TASK PROMPT:
Copy out exactly the lines from the one with "798x625 pixels." through the last line of the listing below, both included, but none of the pictures.

MATERIAL SHOWN Start Marker

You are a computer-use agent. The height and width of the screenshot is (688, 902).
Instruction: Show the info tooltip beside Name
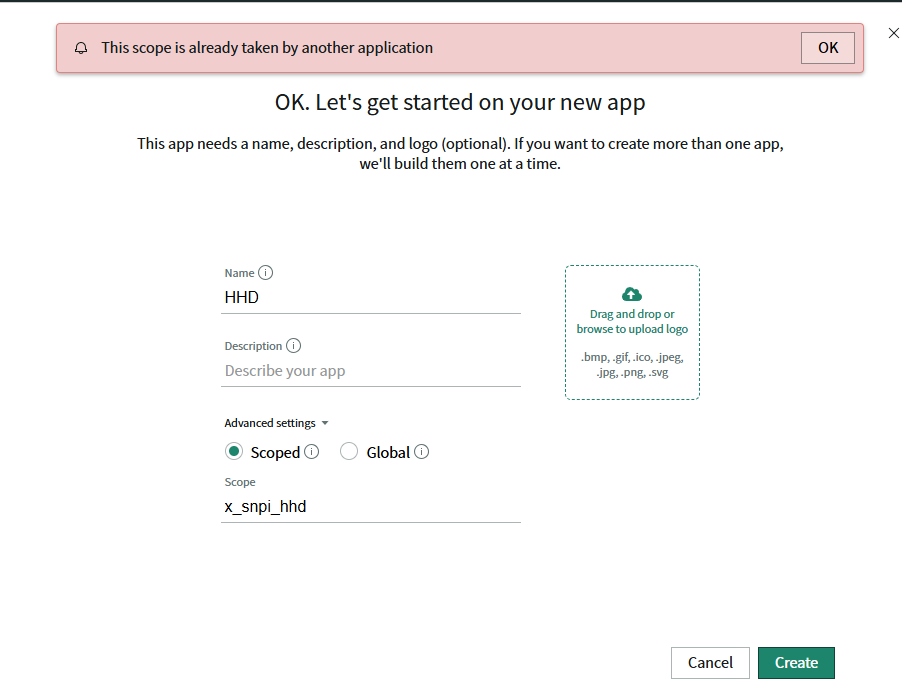[x=265, y=273]
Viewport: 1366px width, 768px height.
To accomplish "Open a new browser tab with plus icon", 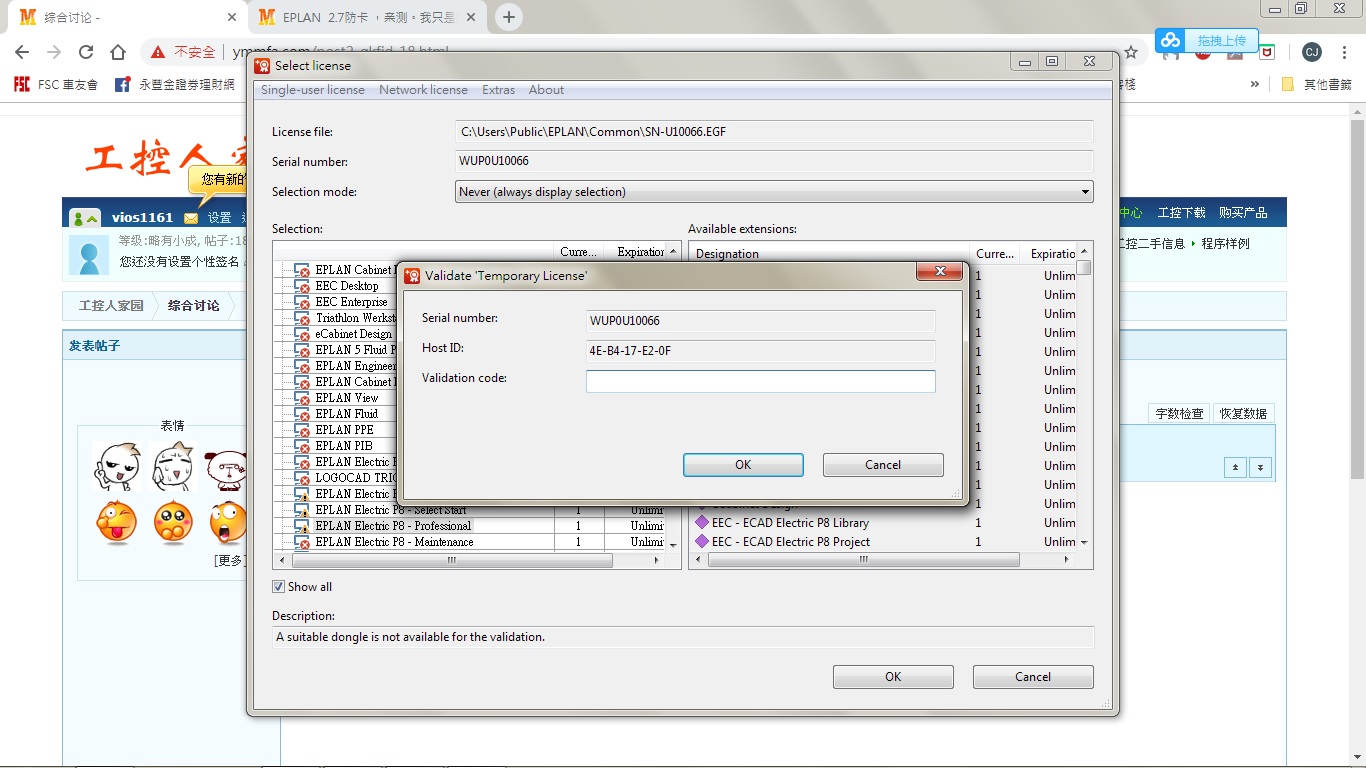I will point(509,17).
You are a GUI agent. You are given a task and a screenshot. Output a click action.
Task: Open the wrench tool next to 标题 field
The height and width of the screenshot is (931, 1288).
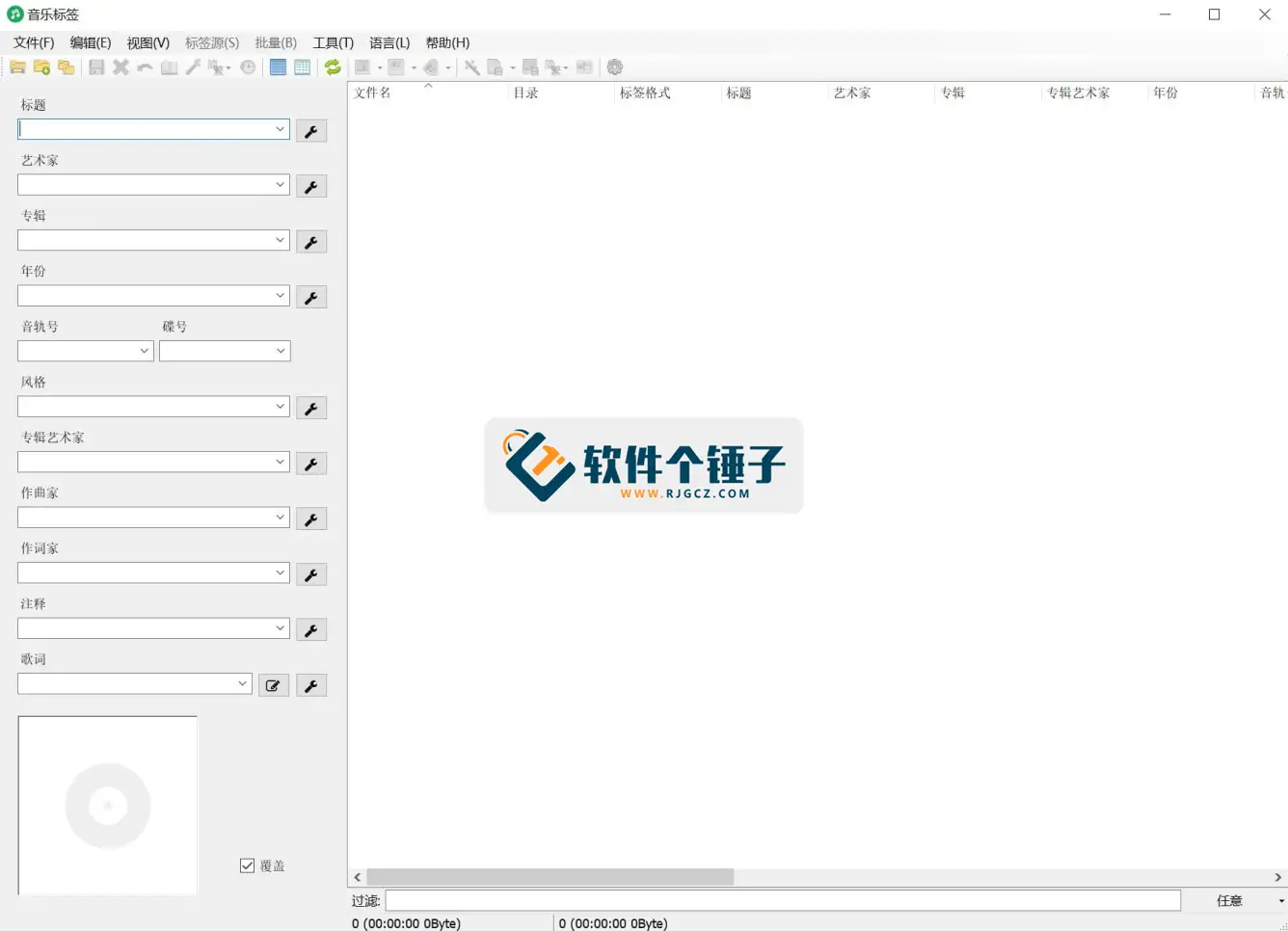(x=310, y=130)
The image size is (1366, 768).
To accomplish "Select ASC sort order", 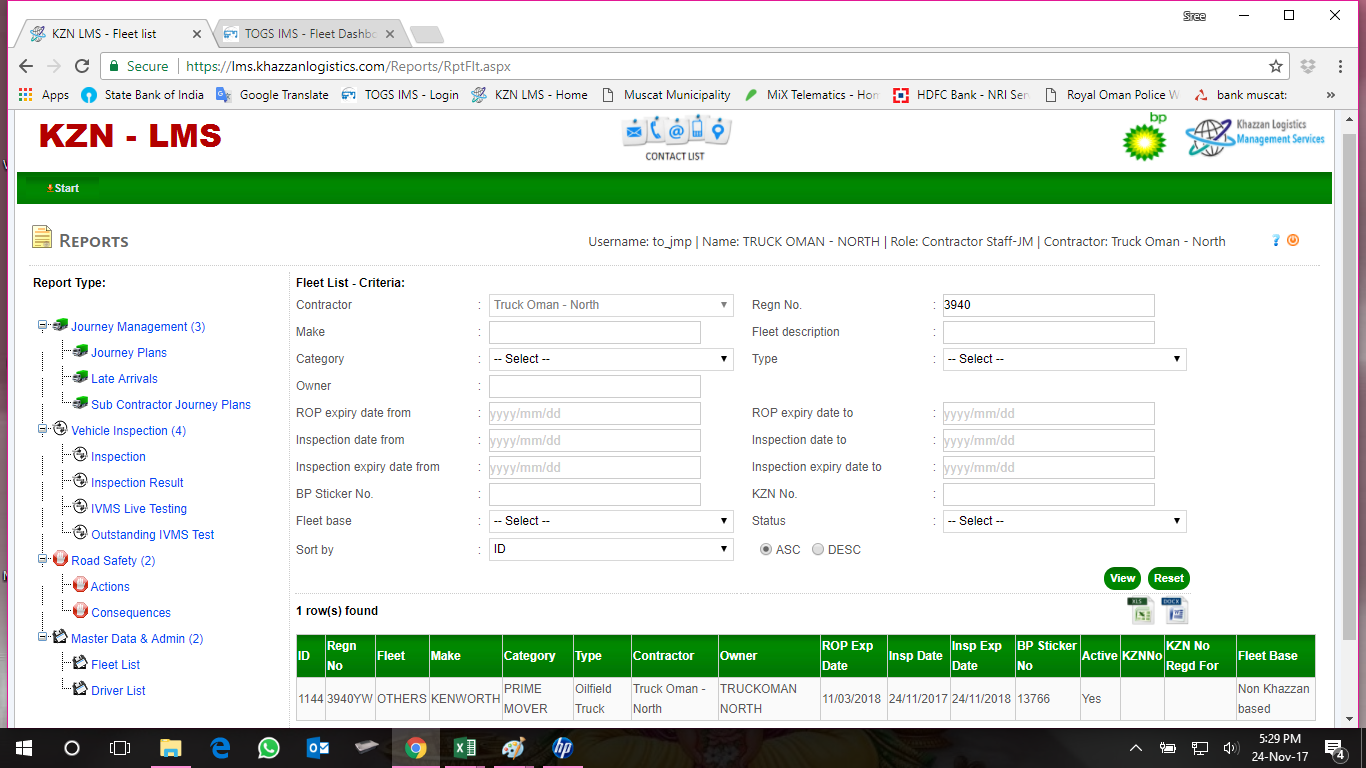I will pyautogui.click(x=766, y=549).
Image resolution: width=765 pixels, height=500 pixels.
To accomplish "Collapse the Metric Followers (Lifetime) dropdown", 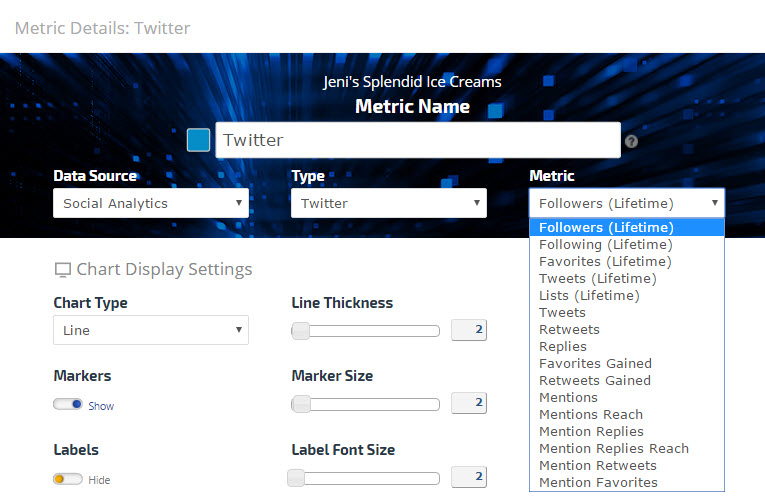I will point(626,203).
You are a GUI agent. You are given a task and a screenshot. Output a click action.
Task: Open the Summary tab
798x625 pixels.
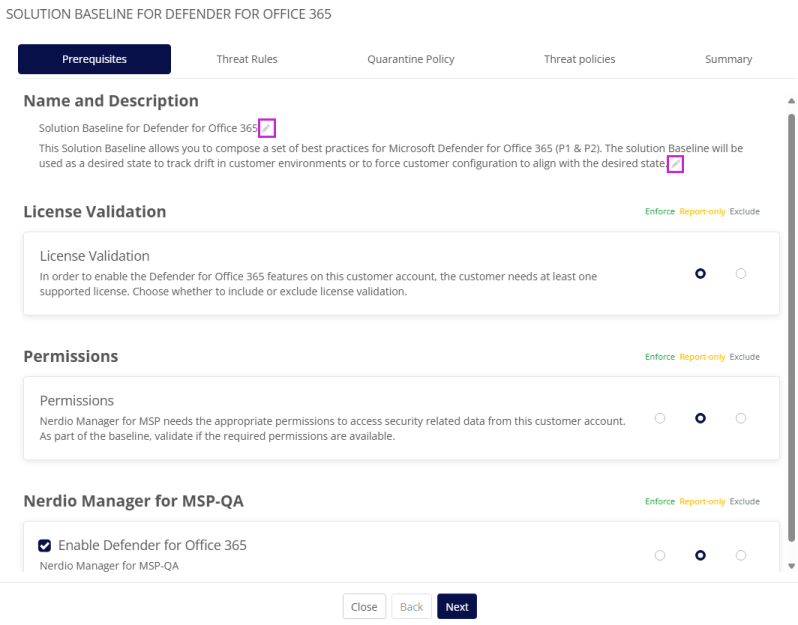tap(728, 59)
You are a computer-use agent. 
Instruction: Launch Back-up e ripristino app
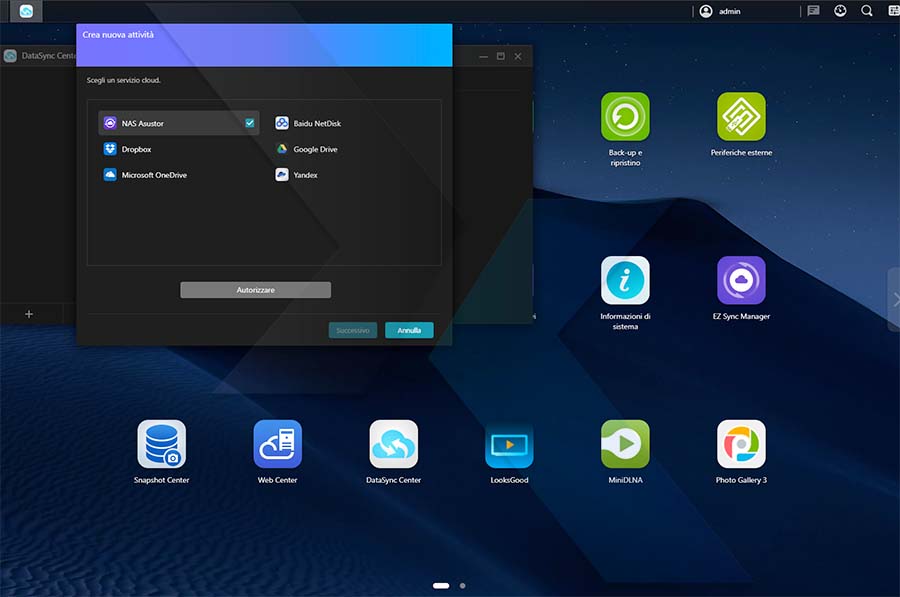[x=625, y=117]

MATERIAL SHOWN End Marker

YOUR RESPONSE:
798x625 pixels.
tap(728, 59)
You are a computer-use agent. 
Instruction: Launch Back-up e ripristino app
[x=625, y=117]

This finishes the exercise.